Copy out each line of the entries below in which the string "will" appears.

== Listed entries ==

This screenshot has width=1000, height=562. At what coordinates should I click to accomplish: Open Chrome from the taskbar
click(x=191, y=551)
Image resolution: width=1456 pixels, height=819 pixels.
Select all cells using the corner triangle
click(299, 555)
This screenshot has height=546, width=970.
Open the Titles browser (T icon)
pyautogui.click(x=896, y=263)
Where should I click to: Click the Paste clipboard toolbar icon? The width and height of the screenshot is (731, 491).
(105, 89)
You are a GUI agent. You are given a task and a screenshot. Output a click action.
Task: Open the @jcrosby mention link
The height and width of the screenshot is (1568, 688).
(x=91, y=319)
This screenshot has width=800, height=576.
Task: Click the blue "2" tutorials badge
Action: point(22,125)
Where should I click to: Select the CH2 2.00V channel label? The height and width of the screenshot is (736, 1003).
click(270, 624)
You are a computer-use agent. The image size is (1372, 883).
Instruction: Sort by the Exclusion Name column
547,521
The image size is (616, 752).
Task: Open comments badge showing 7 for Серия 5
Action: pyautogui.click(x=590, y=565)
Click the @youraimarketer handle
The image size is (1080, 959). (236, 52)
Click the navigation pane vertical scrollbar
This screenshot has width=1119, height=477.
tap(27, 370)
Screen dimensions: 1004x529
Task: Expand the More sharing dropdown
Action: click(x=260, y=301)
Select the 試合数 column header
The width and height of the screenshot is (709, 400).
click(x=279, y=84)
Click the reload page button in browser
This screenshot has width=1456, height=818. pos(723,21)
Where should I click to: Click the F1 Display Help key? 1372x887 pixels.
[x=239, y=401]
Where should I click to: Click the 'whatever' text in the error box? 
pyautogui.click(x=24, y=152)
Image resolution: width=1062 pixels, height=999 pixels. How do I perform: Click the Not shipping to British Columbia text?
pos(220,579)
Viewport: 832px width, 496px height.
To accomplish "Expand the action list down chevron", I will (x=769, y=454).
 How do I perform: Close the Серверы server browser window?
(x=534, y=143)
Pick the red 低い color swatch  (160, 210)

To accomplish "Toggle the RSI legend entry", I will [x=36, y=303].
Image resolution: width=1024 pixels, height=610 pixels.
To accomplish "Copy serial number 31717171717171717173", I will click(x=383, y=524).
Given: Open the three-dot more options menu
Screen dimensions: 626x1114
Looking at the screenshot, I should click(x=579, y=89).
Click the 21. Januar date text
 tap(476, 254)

===

** Answer to the exercise **
To accomplish "Expand the action list down chevron", I will (x=769, y=454).
To accomplish "Toggle the RSI legend entry", I will [x=36, y=303].
To accomplish "Copy serial number 31717171717171717173", I will click(x=383, y=524).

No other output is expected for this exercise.